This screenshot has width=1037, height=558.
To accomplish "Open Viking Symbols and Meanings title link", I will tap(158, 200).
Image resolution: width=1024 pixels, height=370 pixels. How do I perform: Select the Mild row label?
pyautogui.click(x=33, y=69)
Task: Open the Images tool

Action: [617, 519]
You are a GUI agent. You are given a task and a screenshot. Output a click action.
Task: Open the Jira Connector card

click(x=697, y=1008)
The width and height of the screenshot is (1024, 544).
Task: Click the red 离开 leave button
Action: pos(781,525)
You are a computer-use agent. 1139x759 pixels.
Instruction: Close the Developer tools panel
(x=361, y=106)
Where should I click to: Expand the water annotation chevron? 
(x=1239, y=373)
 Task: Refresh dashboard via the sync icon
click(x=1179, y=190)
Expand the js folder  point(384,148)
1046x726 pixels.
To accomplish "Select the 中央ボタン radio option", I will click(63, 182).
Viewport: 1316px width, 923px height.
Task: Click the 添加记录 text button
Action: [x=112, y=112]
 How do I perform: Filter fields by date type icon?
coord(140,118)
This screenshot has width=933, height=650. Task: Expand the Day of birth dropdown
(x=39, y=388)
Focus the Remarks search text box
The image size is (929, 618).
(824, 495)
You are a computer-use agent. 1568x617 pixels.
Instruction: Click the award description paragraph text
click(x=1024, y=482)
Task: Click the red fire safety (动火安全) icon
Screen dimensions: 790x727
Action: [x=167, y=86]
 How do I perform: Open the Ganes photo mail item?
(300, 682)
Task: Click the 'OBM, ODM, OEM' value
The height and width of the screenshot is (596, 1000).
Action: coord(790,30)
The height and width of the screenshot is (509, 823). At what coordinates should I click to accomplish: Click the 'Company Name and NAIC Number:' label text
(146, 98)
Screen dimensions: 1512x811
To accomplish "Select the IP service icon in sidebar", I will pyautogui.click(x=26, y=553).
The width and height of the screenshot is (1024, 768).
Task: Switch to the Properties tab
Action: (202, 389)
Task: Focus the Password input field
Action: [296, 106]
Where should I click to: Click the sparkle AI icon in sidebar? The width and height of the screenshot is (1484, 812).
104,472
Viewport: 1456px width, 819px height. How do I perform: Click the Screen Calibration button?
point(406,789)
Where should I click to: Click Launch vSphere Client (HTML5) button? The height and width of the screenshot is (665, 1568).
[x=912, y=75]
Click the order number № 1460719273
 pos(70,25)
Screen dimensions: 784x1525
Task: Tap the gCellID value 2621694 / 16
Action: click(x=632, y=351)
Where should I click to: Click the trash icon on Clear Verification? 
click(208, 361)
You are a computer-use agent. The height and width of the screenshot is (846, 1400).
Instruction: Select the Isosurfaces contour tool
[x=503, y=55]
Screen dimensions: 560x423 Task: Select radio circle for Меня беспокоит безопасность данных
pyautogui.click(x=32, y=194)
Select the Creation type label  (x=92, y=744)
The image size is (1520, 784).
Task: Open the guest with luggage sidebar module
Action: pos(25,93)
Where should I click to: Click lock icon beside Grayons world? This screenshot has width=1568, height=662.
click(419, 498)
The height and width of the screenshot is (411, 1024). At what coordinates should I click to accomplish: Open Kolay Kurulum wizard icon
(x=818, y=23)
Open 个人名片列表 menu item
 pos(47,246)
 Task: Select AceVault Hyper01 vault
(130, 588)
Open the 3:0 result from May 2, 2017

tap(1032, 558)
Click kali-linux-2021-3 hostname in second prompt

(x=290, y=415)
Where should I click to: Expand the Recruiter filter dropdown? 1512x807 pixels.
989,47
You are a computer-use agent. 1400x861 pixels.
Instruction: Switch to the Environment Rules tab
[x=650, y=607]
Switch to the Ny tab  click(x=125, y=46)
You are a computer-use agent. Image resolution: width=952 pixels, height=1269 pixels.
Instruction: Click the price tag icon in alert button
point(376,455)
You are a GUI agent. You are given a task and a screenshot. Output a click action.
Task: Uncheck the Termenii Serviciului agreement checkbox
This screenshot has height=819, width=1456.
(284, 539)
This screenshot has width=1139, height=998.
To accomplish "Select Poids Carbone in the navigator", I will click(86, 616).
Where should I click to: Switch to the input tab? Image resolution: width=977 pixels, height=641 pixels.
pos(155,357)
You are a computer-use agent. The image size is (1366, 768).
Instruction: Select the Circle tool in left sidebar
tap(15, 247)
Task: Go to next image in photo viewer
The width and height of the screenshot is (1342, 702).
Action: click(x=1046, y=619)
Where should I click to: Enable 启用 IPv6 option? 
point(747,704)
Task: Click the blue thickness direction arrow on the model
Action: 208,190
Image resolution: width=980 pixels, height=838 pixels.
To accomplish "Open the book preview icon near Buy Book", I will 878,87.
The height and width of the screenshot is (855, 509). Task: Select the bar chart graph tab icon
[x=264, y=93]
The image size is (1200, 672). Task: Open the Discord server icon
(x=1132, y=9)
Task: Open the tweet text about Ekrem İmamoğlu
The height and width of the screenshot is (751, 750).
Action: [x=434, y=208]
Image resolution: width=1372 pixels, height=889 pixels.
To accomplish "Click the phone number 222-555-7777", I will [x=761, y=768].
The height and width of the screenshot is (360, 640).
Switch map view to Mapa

-- PROMPT --
Render the records from the start through the line containing "Expand the js", both ends included, as a Markdown table with the columns Row and Text. Number each line and leave out blank lines.

-- EXERCISE OUTPUT --
| Row | Text |
|---|---|
| 1 | This screenshot has width=1037, height=558. |
| 2 | To accomplish "Open Viking Symbols and Meanings title link", I will tap(158, 200). |
| 3 | Image resolution: width=1024 pixels, height=370 pixels. How do I perform: Select the Mild row label? |
| 4 | pyautogui.click(x=33, y=69) |
| 5 | Task: Open the Images tool |
| 6 | Action: [617, 519] |
| 7 | You are a GUI agent. You are given a task and a screenshot. Output a click action. |
| 8 | Task: Open the Jira Connector card |
| 9 | click(x=697, y=1008) |
| 10 | The width and height of the screenshot is (1024, 544). |
| 11 | Task: Click the red 离开 leave button |
| 12 | Action: pos(781,525) |
| 13 | You are a computer-use agent. 1139x759 pixels. |
| 14 | Instruction: Close the Developer tools panel |
| 15 | (x=361, y=106) |
| 16 | Where should I click to: Expand the water annotation chevron?  |
| 17 | (x=1239, y=373) |
| 18 |  Task: Refresh dashboard via the sync icon |
| 19 | click(x=1179, y=190) |
| 20 | Expand the js folder  point(384,148) |